L'eau dans l'industrie

L’utilisation d’eau est au cœur de nombreux processus industriels. Elle peut participer au processus industriel proprement dit, être utilisée pour le lavage et l’évacuation des déchets, pour le refroidissement des installations ou pour faire fonctionner les chaudières. (Le refroidissement des installations représente l’essentielle de la consommation industrielle). Les prélèvements pour l’industrie représentent 3,3 milliards de m3 d’eau (soit 10% des prélèvements), liés aux activités industrielles ils ont diminué de 20% depuis 1999.
Sources : Agences de l’eau – SOeS 2012

Cette diminution progressive et significative des prélèvements depuis 1997 s’explique principalement par le ralentissement de certaines activités industrielles, l’amélioration de process plus économe et au recours à des systèmes de circuits fermés. Le secteur de l’industrie présente des différences régionales assez marquées, reflétant l’implantation des activités industrielles. Les prélèvements pour l’industrie sont plus importants dans les régions de l’Est, du Nord, du Sud-Ouest et de la Vallée du Rhône. 75 % des prélèvements en eau de l’industrie manufacturière provient dans l’ordre : des industries chimiques, alimentaires, cartonnières et papetières (source : Agences de l’eau 2007).

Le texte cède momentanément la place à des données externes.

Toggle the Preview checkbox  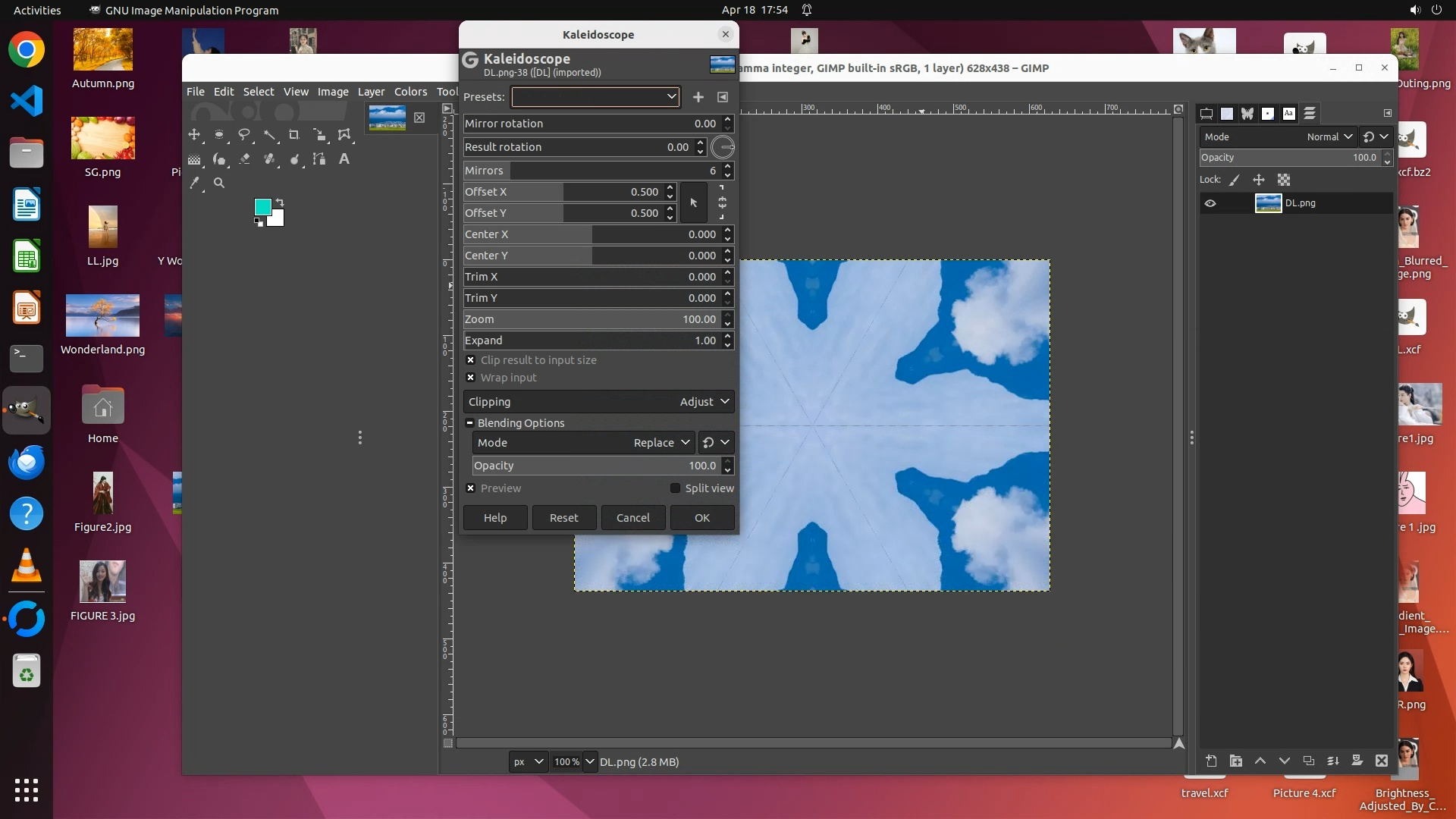pos(471,488)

L'eau pour produire de l'énergie

En France, la production d’énergie électrique (essentiellement d’origine nucléaire) est de loin le secteur qui prélève les plus grandes quantités d’eau. En 2009, 64% des prélèvements (soit 21,5 milliards de m3 d’eau) dans les eaux de surface, ont servis au refroidissement des centrales thermiques classiques et nucléaires. Mais près de 90% des prélèvements pour la production d’électricité est restituée au milieu naturel, près du point de pompage. Depuis le début des années 90, les prélèvements d’eau ont diminué avec le passage d’un grand nombre de centrales à circuit « ouvert », prélevant plus d’eau, à un circuit « fermé ».

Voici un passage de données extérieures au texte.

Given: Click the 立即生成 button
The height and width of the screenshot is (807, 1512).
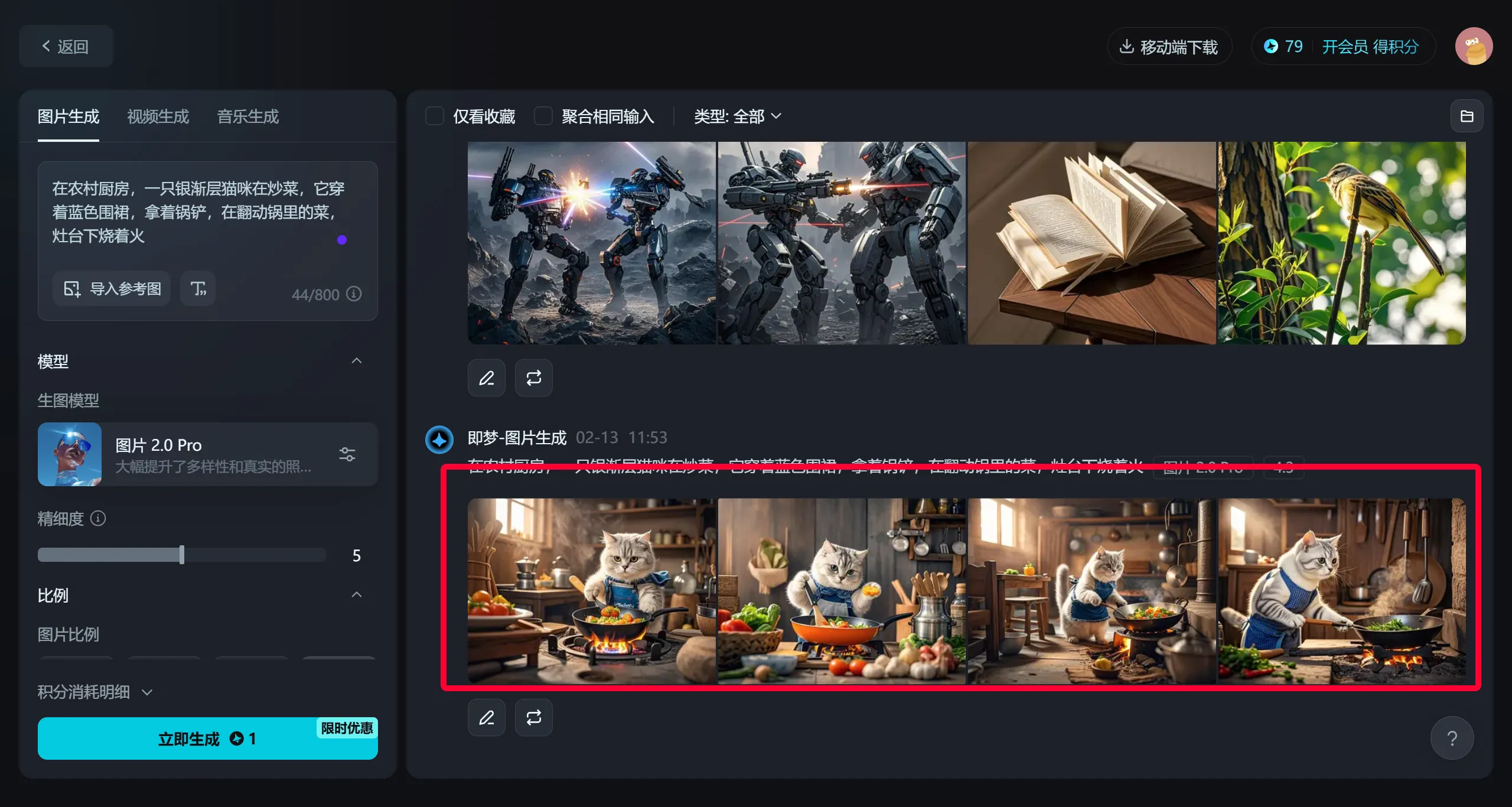Looking at the screenshot, I should click(207, 738).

La répartition géographique des prélèvements d’eau liés à la production d’énergie suit celle des centrales thermiques (Ile de France, Pays de la Loire, Lorraine, Languedoc-Roussillon) et des centrales nucléaires (Rhône-Alpes, Aquitaine, Centre, Pays de la Loire, Alsace). Le besoin des centrales thermiques est de 10 m3 par seconde et celui des centrales nucléaires est compris entre 40 et 50 m3 par seconde. La production d’énergie a des implications sur la gestion de la ressource, car la très grande majorité de l’eau prélevée, n’est pas consommée mais, rejetée dans les milieux naturels après usage. Ces prélèvements peuvent présenter des impacts sur le régime des eaux et la température des milieux aquatiques. En effet, les rejets d’eau des centrales thermiques dans le milieu naturel sont plus chauds que sur le lieu de leur captage, particulièrement en été quand les niveaux d’eau sont faibles et la température déjà naturellement élevée. Le réchauffement d’un cours d’eau utilisé par une centrale électrique en circuit ouvert est limité à une dizaine de degrés.

C’est en été quand les niveaux d’eau sont plus faibles et les températures ambiantes naturellement élevées, que la gestion de ces contraintes thermiques impose parfois des réductions de puissance, ou nécessite des dérogations exceptionnelles de dépassement des maxima légaux, de 1 à 3°C, entre l’amont et l’aval de la centrale.